Göttingen/Grohnde. Als erste Großstadt in Deutschland verlangt Göttingen eine sofortige Stilllegung des Atomkraftwerks Grohnde im Kreis Hameln-Pyrmont.

Der Göttinger Stadtrat hat am Freitag einen Appell an Niedersachsens Umweltminister Stefan Wenzel (Grüne) gerichtet: Das Ministerium ist die zuständige atomrechtliche Aufsichtsbehörde.

Im alternden Atomkraftwerk (AKW) Grohnde seien „immer mehr Störfälle, Baumängel und Pannen zu verzeichnen“, heißt es in der Resolution. Für einen großen atomaren Unfall gebe es keine hinreichenden Katastrophenschutzpläne.

Nach Angaben von Umweltschützern ist das Atomkraftwerk Grohnde mit rund 250 Störfällen Deutschlands Spitzenreiter.

Am 10. März wurde unter anderem das Kraftwerk Grohnde kurzzeitig geräumt, weil es keinen Funkkontakt zu einem Deutschland überfliegenden Verkehrsflugzeug gab. 

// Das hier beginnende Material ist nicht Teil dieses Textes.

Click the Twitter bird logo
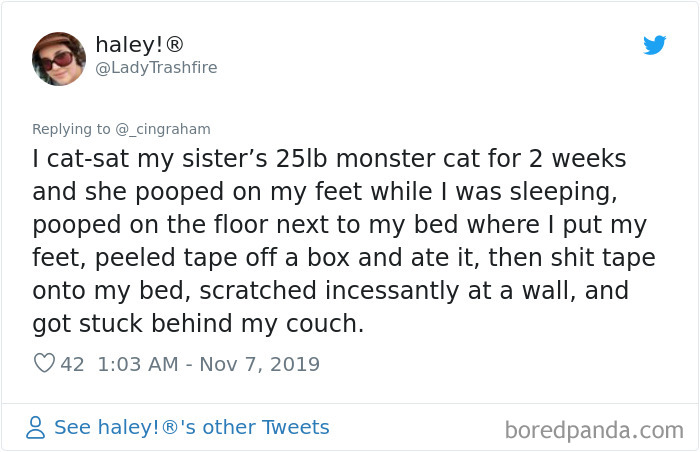 [x=654, y=45]

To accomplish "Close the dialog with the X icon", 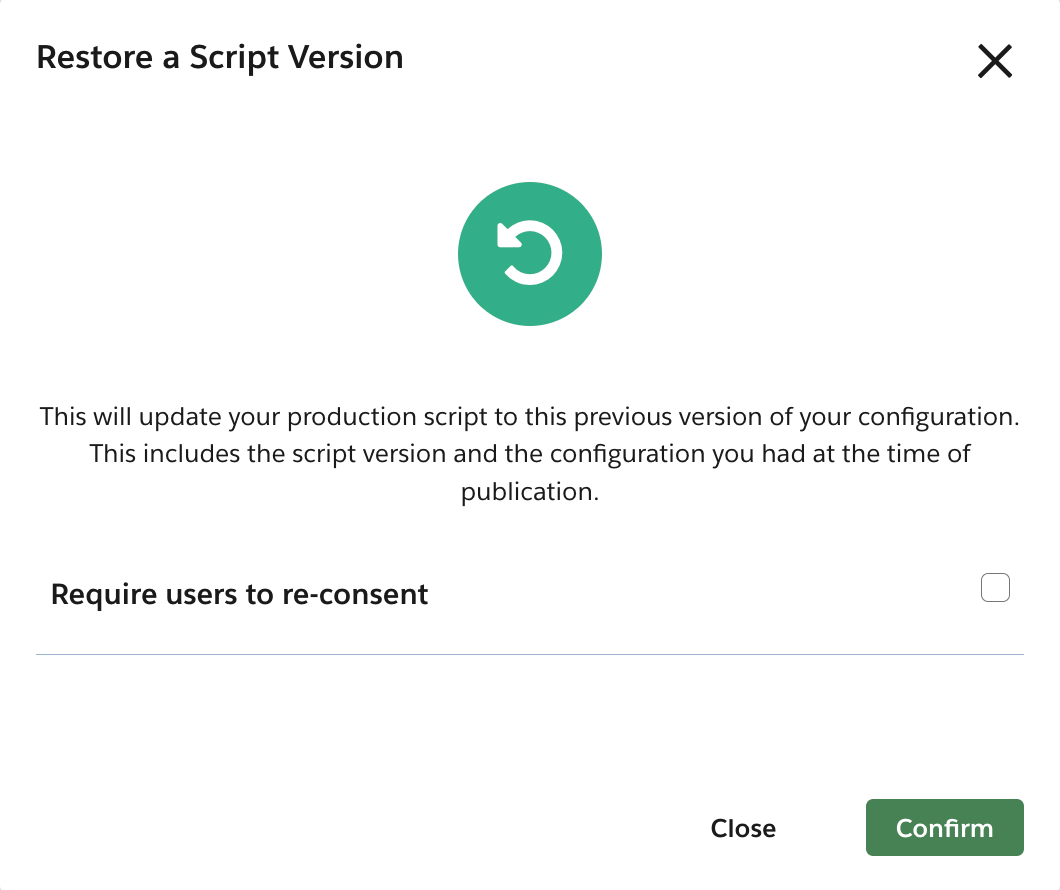I will coord(994,62).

In den vergangenen Wochen hatten sich bereits mehrere Kommunen in Nordrhein-Westfalen wie Vlotho und Detmold für eine schnelle Abschaltung des AKW eingesetzt. Bürger aus dem Weserbergland wollen zudem mit einer Klage die Stilllegung erzwingen.

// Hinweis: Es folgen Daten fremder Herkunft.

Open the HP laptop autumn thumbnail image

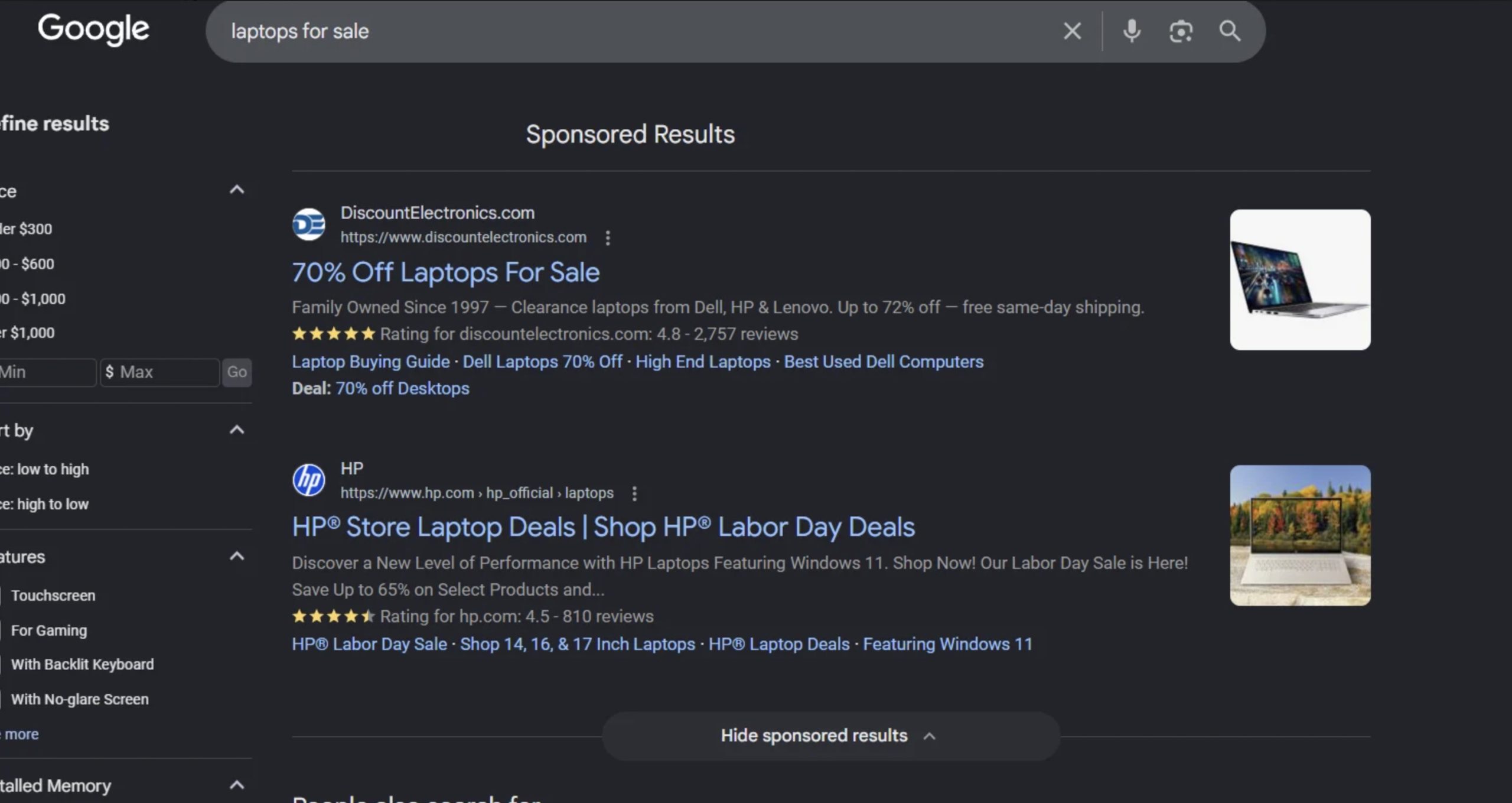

Das Atomkraftwerk Grohnde, das im Februar 1985 ans Netz ging, ist mit einer Netto-Leistung von 1360 Megawatt eines der größten in Deutschland. Spätestens zum 31. Dezember 2021 soll es dauerhaft abgeschaltet werden. In dem Atomkraftwerk sind etwa 350 Mitarbeiter beschäftigt. Seit 1985 wurden mehr als 200 meldepflichtige Störereignisse bekannt.